Sommertage

Marc Appat

Mitglied
Sommertage



Alles könnte so schön sein. Warum ich? Warum nur, warum? Ich habe sie noch immer im Ohr. Meine Freunde. Wie sie sich freuen auf diesen Sonntag. An den See wollen sie fahren, ja. Natürlich haben sie mich gefragt, ob ich mit will. Warum sollten sie mich auch nicht fragen? Natürlich will ich mit. Warum hätte ich auch nicht mit wollen? Aber ich gehe nicht mit. Wieder einmal. Schon vor vier Wochen ging ich nicht mit.



Glaubt mir, es ist besser so, wenn ich nicht dabei bin. Ihr hättet alle keine Freude an mir. Und ich am allerwenigsten. Es ist so frustrierend. Jetzt sitze ich hier zu Hause und quäle mich durch den Tag. Es ist so einsam. Wie gerne wäre ich jetzt auch am See? Würde mich auf der Wiese räkeln und der Sonne die Morphose meiner Haut genehmigen. Herumtollen, Federball spielen. Im Wasser abkühlen, wenn es zu warm geworden ist. Es ist so herrlich am See. Aber ich sitze zu Hause und quäle mich durch den Tag.
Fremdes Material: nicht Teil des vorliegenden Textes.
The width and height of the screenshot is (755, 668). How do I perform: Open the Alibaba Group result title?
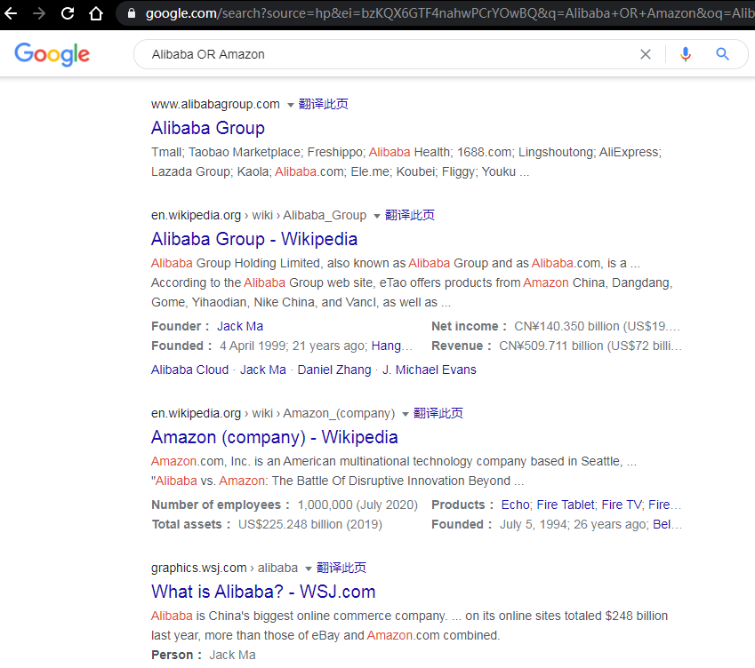point(207,128)
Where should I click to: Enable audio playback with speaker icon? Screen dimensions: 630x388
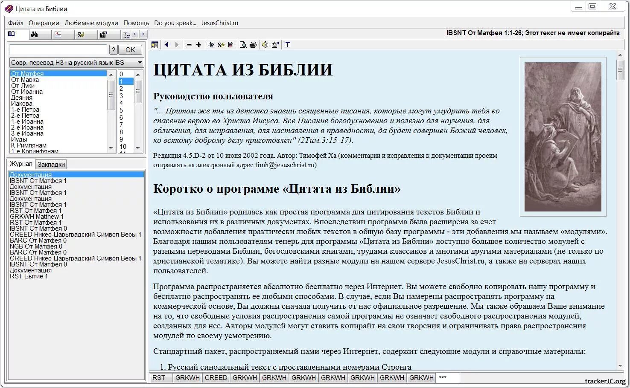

Gestern Abend sind sie alle zusammen weg gegangen. Auch mich hatten sie angerufen, ob ich nicht mit ginge. In den Biergarten. Und alle waren sie da. Nur ich hatte gefehlt. Ich bin nicht hin gegangen. Es war ein einsamer Abend, gestern. Traurig. Allein gelassen. Verlassen. Aber glaubt mir, es war besser so. Besser, dass ich nicht dabei war. Ihr hättet alle keine Freude an mir gehabt. Und ich am allerwenigsten. Es ist so frustrierend.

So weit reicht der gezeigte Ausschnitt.